Des jaillissements de raison lui disent parfois que c’est insensé, qu’il n’a pas de raison de faire cela, de s’enfoncer dans un pays inconnu, en une contrée onirique, pour un quasi-mirage, pour une source de pouvoir supérieur, qu’il devrait sticker à sa routine quotidienne, que jamais il n’aurait du s’assoupir dans ce coin de la pièce absconse qui avait rendu abstruses ses idées sur la philologie et sur la psychanalyse compréhensive. Et puis, dans une fusée XL-5, il a mis tous ces conseils raisonnables, a armé les moteurs, poussé à fond les manettes de commande d »ouvertures des entrées de gaz, et les a regardé faire un grand tour dans le ciel, devenir hautes, s’y perdre, et s’immiscer, se méprendre dans les infinies confinements de l’espace de son cerveau-macaroni. Et puis, l’ange bougeait. Elle agitait les ailes, les jambes bottées de superbe, son épée menaçante semblant débiter dans un jais pur des éclisses de jade comme des monceaux de cœur qui restaient à l’homme après des temps difficiles. Des éclatements bravachants de sensualité que ses regards de la femme-ange-démon, confus à l’autre bout, un individu qui avance le cœur éclatant d’espérance, d’un mélange d’absentéisme religieux et d’idéal, d’athéisme militant et d’un désir de faire de cette ange une déesse pour lui. À tous les niveaux, elle lui ressemblait, en le surpassant, en le déclassant, le repoussant sans cesse vers des sommets d’apex, des cimes de fonds de puits; limite des zéniths d’aubes couchées.

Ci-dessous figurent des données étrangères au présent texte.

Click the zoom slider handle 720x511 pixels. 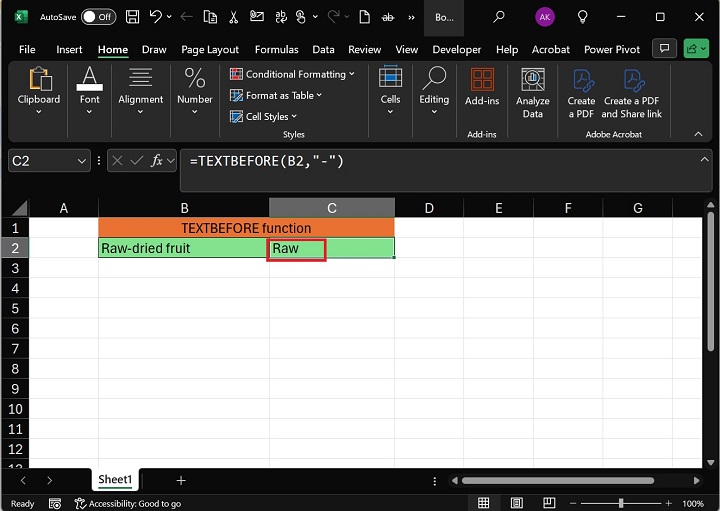622,503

Et puis après qu’il y soit arrivé, totalement subjugué il était, intégralement compacté de tant de beauté coupe-souffle, de cette sublime manière de langage, d’une intelligence fine, aiguisée, et d’une joliesse adorable… L’ange se nomma, grande figure battue par le vent froid des hauteurs inatteignables, impassible devant l’insignifiance de l’homme. On la nommait Valérie. L’autre, c’était moi. Le choc de la rencontre, c’est le cerveau-macaroni qui se recomposa, réapprit à apprécier à regarder batifoler les petits oiseaux, les innocents moineaux cabotins candides qui volètent de branches en branches en véhiculant un peu du soleil et de la simplicité de la vie…
Valérie sa Muse, son obsession, sa pathologie, son T.O.C., mais pas du tout du toc, une pièce rare, un oiseau de paradis échu à la surface d’une igue qui n’en a d’abord pas voulue, et qui maintenant étant désirée, ardemment, patiemment, par un homme originellement aveugle, qui recouvrait poco a poco l’usage d’une partie de lui si oblitéré qu’il avait cru nécessaire de l’enfouir sous des couches de crasse existentielle. Et puis, une grosse voix, des phonèmes gnostiques, des trompettes, des chutes d’astéroïdes, l’Armageddon quoi !

Comme quoi ça fait une belle jambe à une histoire jamais commencée, la fin du monde !

Euh… urgence de faire quelque chose, non ?

Et dans le ciel, collée là par un habile trucage écran-bleu, une ange d’éclairs tonne et rage, et se démène, extraordinaire, contre tout le reste, au dessus d’une plaine, d’une montagne, d’une île d’un cœur ravagé frémissant d’impossibles espoirs quasi-brisés, mais refusant à jamais d’abdiquer, convaincu que cette fois-ci, c’était crissement la bonne, la seule l’Unique. Valérie.